Every line from the one with "Click the vote count 6 on the reply" up to and including the one with "The width and height of the screenshot is (661, 432)." is to be output exactly as it appears below; pictures are not.

---- DATA

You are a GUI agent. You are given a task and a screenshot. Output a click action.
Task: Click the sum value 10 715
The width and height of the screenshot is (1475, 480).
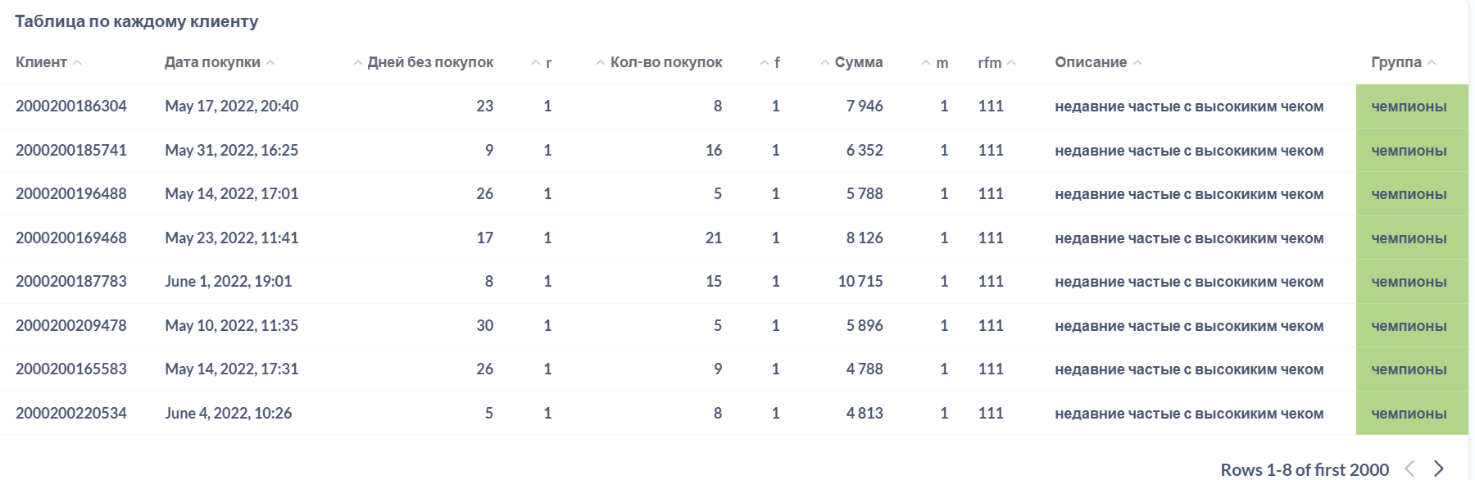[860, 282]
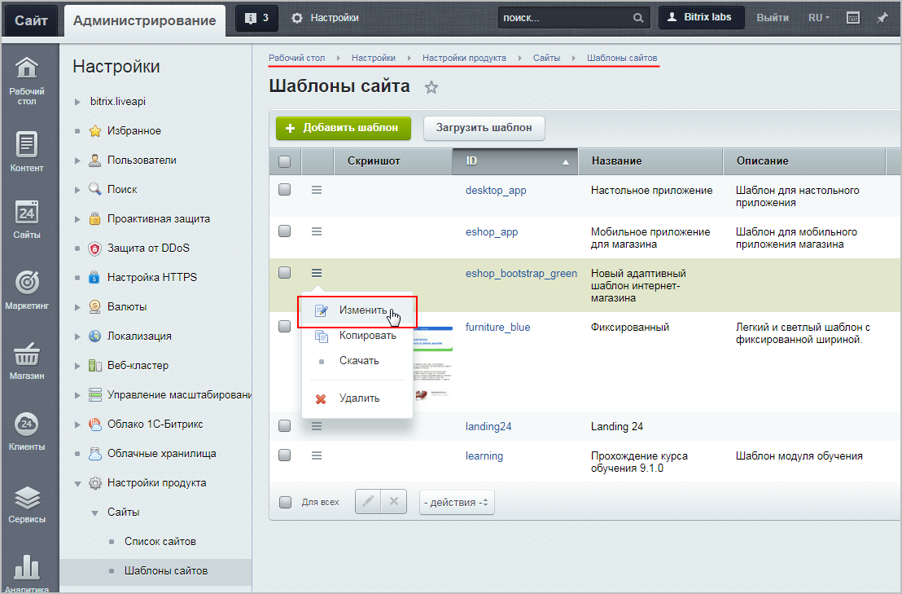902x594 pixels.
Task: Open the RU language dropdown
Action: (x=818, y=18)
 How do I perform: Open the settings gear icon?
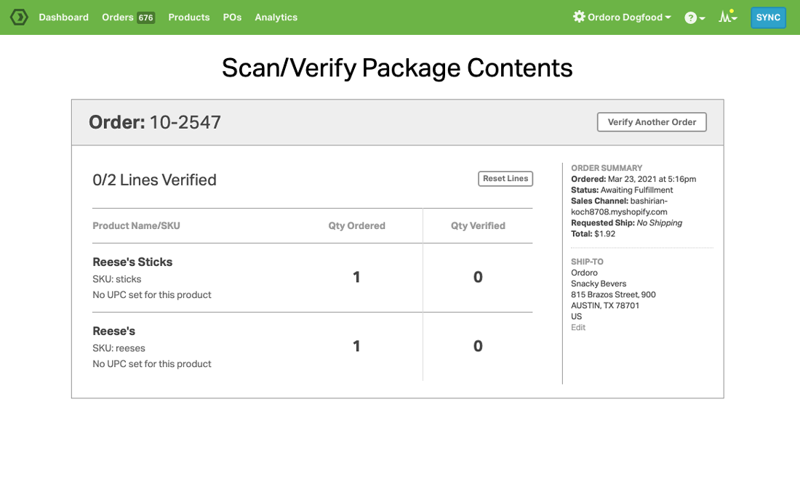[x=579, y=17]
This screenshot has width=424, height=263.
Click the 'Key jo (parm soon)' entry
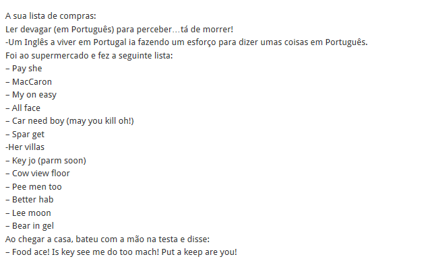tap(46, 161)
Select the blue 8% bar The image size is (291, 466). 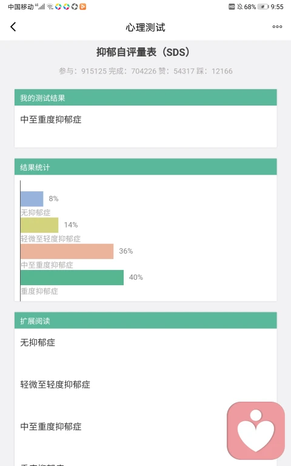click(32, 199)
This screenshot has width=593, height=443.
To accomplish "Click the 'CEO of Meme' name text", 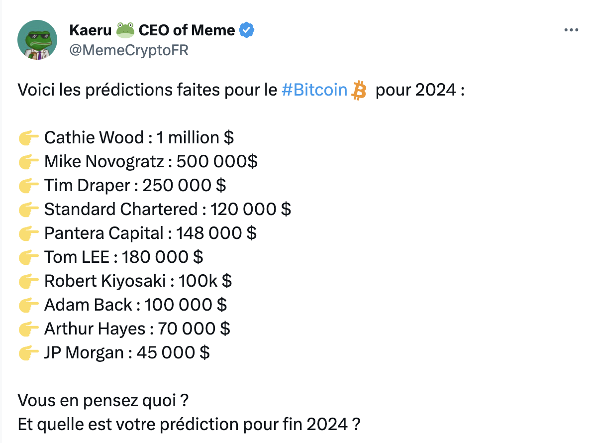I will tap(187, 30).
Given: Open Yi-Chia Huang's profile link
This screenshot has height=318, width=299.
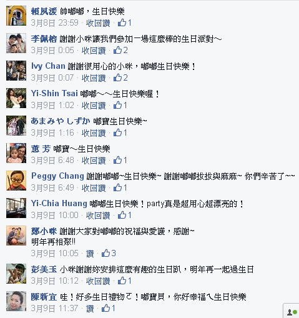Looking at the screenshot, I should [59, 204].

--------
---- DATA

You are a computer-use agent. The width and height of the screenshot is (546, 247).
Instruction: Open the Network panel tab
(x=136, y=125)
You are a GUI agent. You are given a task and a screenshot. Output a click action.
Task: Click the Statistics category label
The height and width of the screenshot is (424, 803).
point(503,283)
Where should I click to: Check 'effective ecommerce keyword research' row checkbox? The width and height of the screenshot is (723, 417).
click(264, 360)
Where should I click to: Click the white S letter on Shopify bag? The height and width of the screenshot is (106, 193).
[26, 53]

--------
---- DATA

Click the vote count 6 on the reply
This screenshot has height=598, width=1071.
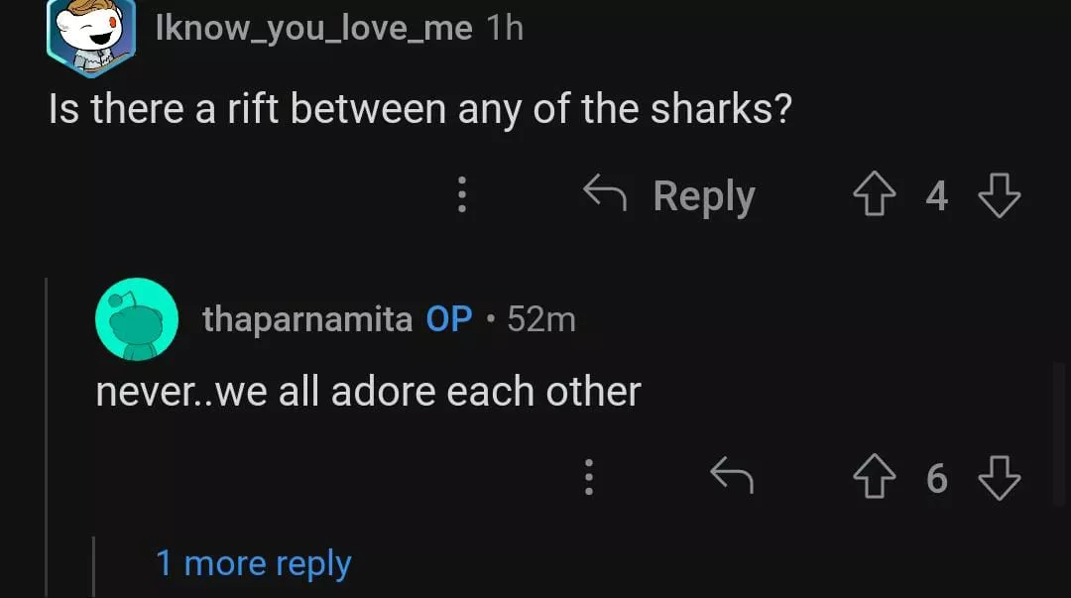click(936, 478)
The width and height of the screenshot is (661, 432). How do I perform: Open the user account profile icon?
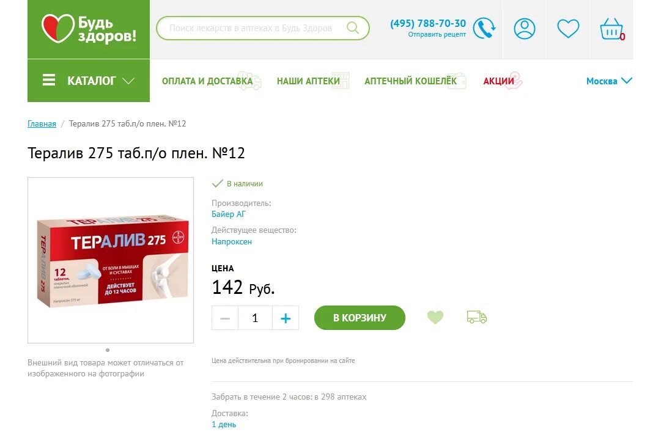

--------

SOLUTION TO THIS TASK
Click the vote count 6 on the reply
This screenshot has height=598, width=1071.
click(936, 478)
The width and height of the screenshot is (661, 432). How do I perform: Open the user account profile icon?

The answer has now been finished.